Please note due to the Polaris Soundshield Shriek Rejection software, we have a reduced window of allowed tones to utilise under this configuration. This has reduced the number of understood tones when using the Soundshield. The SOUNDSHIELD folder under TONES in the sample test cases only contains allowed tones expected to make it through the Polaris DSP layer.
High Level Flows:
Figure 3: Customer Experience Scoring Diagram
Figure 4: Agent Experience Scoring Diagram
PESQ: Perceptual Evaluation of Speech Quality, is a family of standards comprising a test methodology for automated assessment of the speech quality as experienced by a user of a telephony system. It is standardised as ITU-T recommendation P.862 (02/01). Today, PESQ is a worldwide applied industry standard for objective voice quality testing used by phone manufacturers, network equipment vendors and telecom operators. Its usage requires a license.

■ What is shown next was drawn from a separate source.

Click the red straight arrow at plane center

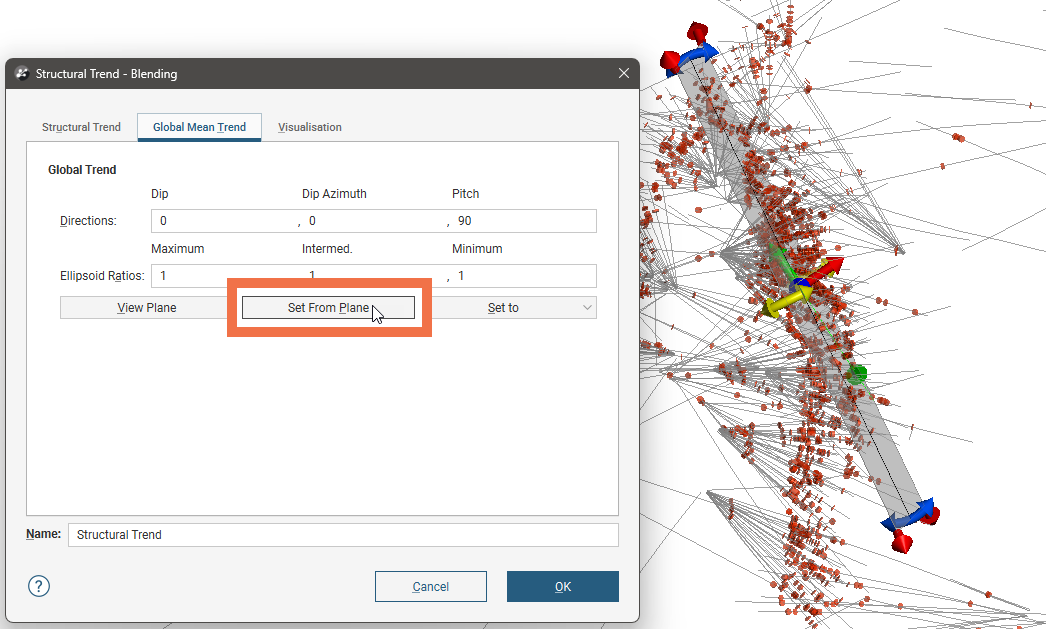(826, 269)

Genealogy of related standards
ITU-T’s family of full reference objective voice quality measurements started in 1997 with P.861 (PSQM), which was superseded by P.862 (PESQ) in 2001. P.862 was later complemented with the recommendations P.862.1 (mapping of PESQ scores to a MOS scale), P.862.2 (wideband measurements) and P.862.3 (application guide). Since 2011 P.863 (POLQA) is in force. Two additional implementer’s guides for P.863 have been consented by ITU-T Study Group 12 in November 2011. In addition to the above listed full reference methods, the list of ITU-T’s objective voice quality measurement standards also includes P.563 (no-reference algorithm).
A "full reference" (FR) algorithm has access to and makes use of the original reference signal for a comparison (i.e. a difference analysis). It can compare each sample of the reference signal (talker side) to each corresponding sample of the degraded signal (listener side). FR measurements deliver the highest accuracy and repeatability but can only be applied for dedicated tests in live networks (e.g. drive test tools for mobile network benchmarks).
PESQ is a full-reference algorithm and analyzes the speech signal sample-by-sample after a temporal alignment of corresponding excerpts of reference and test signal. PESQ can be applied to provide an end-to-end (E2E) quality assessment for a network, or characterize individual network components.
PESQ results principally model mean opinion scores (MOS) that cover a scale from 1 (bad) to 5 (excellent). A mapping function to MOS-LQO is outlined under P.862.1.